» Exercise instructions: Every line of the material below that contains the string "computer" must appear in the answer.
*** Opening of Data provided ***
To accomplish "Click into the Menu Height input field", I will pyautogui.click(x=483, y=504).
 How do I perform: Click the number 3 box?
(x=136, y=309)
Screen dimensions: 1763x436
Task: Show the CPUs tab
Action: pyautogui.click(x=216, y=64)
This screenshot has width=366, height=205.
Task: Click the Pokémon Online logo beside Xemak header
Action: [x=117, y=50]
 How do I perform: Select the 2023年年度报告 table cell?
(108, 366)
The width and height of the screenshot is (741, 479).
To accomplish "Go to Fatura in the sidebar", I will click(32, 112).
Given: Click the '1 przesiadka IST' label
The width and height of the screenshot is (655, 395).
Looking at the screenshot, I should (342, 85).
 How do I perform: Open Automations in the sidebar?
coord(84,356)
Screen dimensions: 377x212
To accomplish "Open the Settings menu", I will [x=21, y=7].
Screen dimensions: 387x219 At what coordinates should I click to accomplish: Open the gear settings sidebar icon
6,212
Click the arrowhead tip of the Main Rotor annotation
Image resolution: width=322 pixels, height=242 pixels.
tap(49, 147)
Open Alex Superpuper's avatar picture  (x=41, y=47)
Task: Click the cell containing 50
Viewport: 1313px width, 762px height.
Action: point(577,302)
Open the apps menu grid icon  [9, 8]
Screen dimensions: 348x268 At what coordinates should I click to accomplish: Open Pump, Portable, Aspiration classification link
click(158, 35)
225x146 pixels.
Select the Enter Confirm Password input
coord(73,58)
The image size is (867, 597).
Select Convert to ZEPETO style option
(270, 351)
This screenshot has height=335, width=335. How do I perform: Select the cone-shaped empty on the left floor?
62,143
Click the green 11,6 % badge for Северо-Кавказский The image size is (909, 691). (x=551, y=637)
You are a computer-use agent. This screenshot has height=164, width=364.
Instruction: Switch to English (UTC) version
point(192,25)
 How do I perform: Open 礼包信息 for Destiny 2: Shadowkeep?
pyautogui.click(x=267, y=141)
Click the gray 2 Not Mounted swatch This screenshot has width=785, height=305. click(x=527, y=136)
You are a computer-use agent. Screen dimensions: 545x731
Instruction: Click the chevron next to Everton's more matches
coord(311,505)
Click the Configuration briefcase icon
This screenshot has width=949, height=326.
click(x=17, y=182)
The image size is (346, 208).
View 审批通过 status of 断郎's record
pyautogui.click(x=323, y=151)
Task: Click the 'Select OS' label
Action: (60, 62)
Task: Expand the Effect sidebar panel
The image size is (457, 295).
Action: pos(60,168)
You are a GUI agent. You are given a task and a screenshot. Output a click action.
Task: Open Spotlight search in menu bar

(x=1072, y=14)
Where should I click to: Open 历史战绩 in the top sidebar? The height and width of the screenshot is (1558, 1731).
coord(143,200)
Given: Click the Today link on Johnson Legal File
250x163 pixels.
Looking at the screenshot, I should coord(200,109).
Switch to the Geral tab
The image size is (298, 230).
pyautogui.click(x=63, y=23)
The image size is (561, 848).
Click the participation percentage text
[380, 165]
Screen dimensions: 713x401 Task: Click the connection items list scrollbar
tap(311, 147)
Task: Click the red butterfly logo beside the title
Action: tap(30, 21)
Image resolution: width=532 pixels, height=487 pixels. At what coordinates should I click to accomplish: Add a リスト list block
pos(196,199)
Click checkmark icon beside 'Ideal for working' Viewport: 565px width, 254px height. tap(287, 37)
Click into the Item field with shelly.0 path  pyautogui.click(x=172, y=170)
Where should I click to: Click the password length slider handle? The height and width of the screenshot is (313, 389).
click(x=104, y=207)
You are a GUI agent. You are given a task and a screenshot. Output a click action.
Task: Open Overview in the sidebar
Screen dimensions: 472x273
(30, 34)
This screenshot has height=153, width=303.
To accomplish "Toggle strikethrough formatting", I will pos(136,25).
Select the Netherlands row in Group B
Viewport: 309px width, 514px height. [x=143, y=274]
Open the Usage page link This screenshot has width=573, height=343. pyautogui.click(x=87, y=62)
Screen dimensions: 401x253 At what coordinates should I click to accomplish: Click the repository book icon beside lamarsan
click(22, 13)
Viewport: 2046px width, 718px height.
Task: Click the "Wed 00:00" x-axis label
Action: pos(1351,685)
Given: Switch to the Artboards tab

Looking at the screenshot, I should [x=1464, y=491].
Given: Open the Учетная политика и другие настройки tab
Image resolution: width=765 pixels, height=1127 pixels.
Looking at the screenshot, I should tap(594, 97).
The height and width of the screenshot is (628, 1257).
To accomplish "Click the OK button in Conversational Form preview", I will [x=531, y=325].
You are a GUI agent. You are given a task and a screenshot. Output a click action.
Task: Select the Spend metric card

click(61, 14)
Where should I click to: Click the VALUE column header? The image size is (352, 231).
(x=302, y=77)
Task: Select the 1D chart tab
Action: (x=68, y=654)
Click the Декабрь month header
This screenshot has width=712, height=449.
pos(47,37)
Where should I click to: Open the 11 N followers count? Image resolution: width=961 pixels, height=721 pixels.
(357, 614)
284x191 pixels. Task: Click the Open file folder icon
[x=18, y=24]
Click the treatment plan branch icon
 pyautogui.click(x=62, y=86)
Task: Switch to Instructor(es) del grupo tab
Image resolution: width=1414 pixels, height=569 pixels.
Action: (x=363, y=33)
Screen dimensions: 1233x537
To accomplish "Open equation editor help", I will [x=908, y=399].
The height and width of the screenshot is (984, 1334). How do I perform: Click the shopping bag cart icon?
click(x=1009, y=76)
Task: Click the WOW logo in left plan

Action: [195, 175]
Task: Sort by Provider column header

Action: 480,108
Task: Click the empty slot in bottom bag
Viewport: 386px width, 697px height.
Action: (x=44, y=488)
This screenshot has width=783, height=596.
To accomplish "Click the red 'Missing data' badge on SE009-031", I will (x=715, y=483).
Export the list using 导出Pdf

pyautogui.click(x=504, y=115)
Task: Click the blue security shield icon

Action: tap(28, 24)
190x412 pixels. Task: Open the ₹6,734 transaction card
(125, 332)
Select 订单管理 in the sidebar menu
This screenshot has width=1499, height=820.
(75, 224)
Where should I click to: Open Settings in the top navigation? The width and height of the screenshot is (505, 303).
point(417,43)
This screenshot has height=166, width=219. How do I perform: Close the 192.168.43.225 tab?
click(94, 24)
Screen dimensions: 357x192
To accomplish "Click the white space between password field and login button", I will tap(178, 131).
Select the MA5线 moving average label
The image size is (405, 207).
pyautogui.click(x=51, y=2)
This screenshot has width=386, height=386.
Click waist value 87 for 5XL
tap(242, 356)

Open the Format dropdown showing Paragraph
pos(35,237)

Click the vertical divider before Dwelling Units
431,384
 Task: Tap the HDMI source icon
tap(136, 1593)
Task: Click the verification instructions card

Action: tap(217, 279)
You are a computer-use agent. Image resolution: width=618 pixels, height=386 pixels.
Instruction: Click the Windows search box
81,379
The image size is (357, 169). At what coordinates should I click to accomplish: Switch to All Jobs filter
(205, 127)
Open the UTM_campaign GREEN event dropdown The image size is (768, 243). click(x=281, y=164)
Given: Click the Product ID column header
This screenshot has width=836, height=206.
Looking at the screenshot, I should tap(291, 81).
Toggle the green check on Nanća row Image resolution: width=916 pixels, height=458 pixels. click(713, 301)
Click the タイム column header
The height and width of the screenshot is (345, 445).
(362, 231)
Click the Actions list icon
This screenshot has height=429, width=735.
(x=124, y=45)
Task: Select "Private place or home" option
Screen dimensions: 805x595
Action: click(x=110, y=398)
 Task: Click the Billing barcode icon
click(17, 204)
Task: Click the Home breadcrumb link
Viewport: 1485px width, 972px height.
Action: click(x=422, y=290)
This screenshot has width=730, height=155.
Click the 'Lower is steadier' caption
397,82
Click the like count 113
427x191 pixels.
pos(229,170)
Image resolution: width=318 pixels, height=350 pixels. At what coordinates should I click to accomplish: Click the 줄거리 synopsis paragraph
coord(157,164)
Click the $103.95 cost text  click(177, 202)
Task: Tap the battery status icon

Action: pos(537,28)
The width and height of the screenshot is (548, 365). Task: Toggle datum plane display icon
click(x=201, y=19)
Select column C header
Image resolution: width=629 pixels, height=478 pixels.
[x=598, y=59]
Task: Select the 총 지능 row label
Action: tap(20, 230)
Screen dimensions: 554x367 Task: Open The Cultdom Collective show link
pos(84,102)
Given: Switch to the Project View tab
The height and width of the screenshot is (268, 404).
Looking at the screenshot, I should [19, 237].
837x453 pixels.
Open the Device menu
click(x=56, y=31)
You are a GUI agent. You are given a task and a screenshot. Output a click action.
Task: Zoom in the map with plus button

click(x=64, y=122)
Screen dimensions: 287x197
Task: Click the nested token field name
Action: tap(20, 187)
*** Close of Data provided ***
» Response to the exercise:
You are a computer-use agent. This screenshot has height=164, width=364.
You are a computer-use agent. Screen dimensions: 545x731
You are a computer-use agent. Image resolution: width=618 pixels, height=386 pixels.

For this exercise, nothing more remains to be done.